§ **Material supplied**:
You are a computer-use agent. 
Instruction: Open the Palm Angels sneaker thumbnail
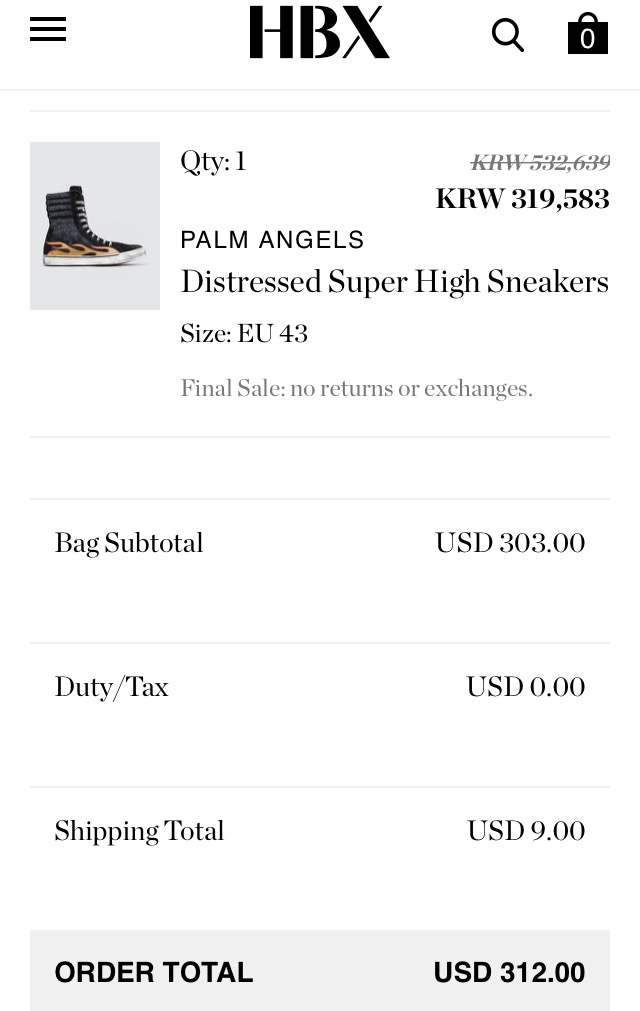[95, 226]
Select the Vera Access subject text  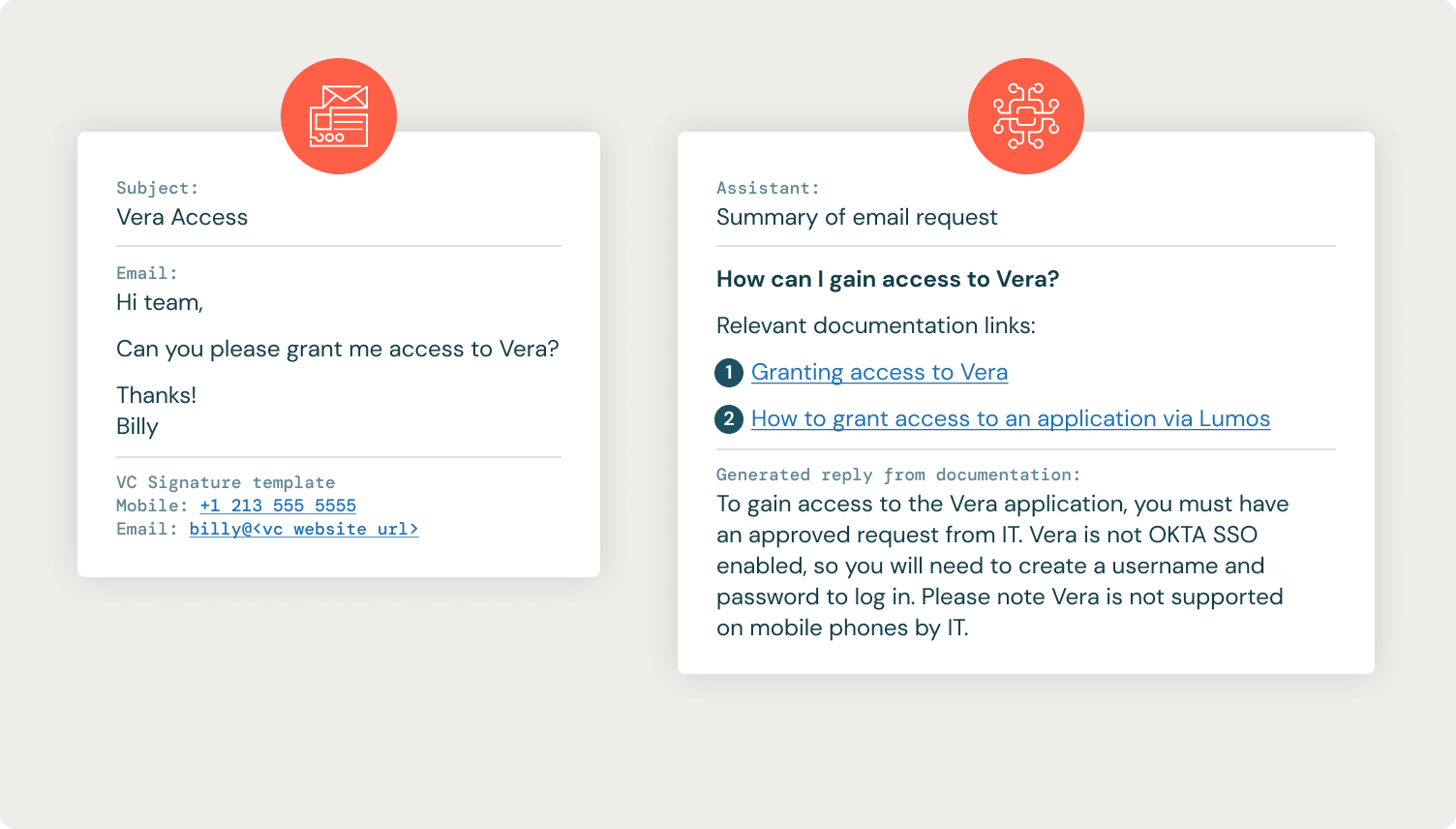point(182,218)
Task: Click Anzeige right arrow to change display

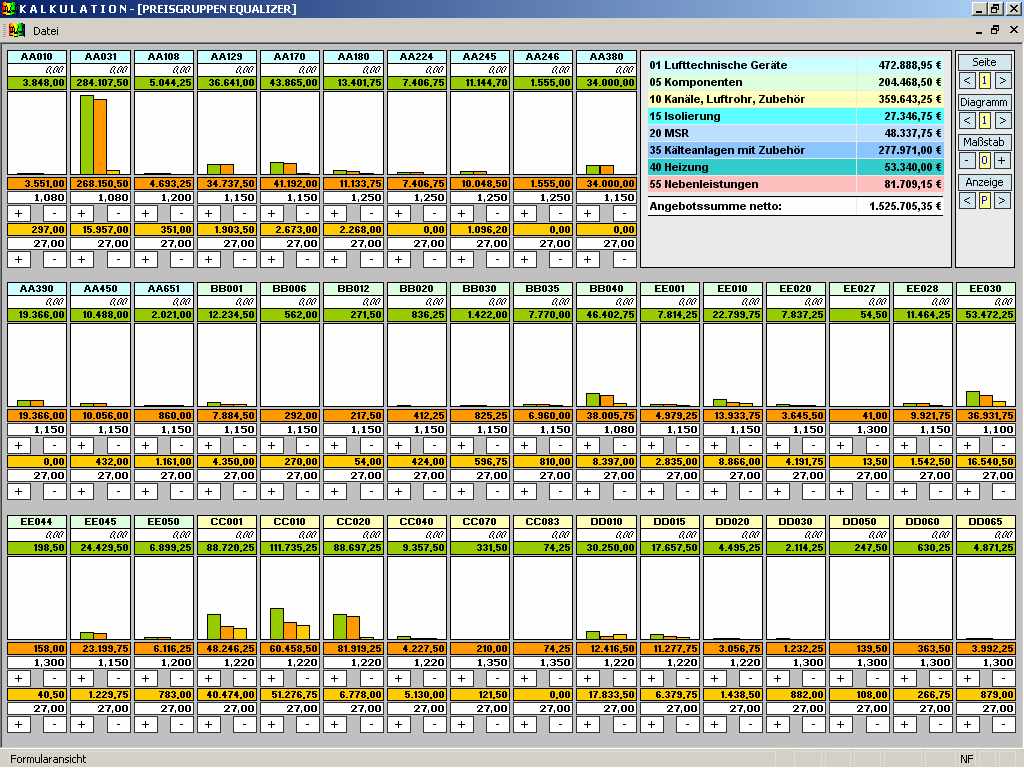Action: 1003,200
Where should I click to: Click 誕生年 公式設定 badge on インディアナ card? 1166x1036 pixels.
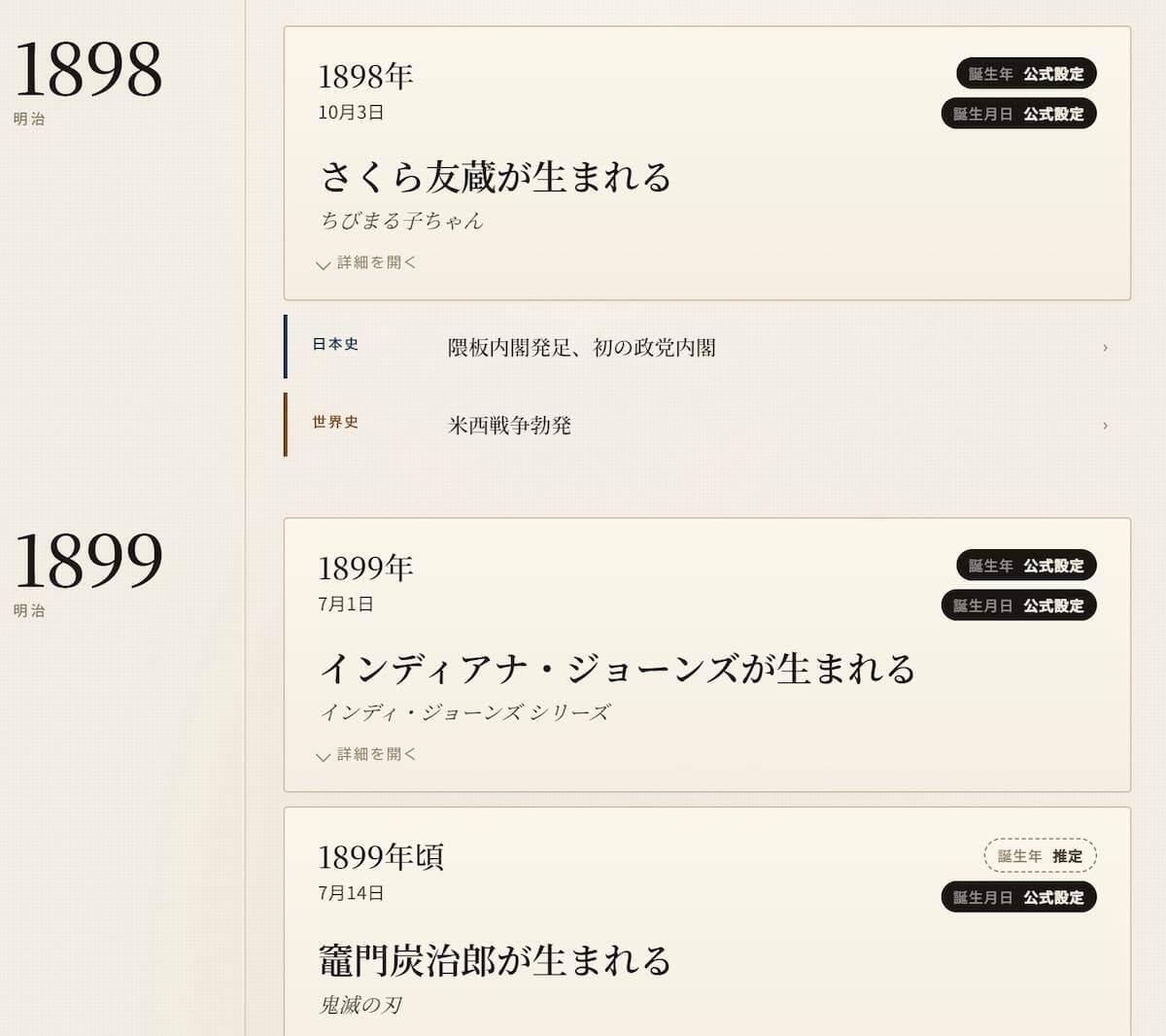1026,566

§ **Required action**: Only the lines from the one holding "Where should I" through the last line of the records should be output, please, exactly and without any pictures.

§ **Completed task**:
Where should I click to: Click 誕生年 公式設定 badge on インディアナ card? 1166x1036 pixels.
1026,566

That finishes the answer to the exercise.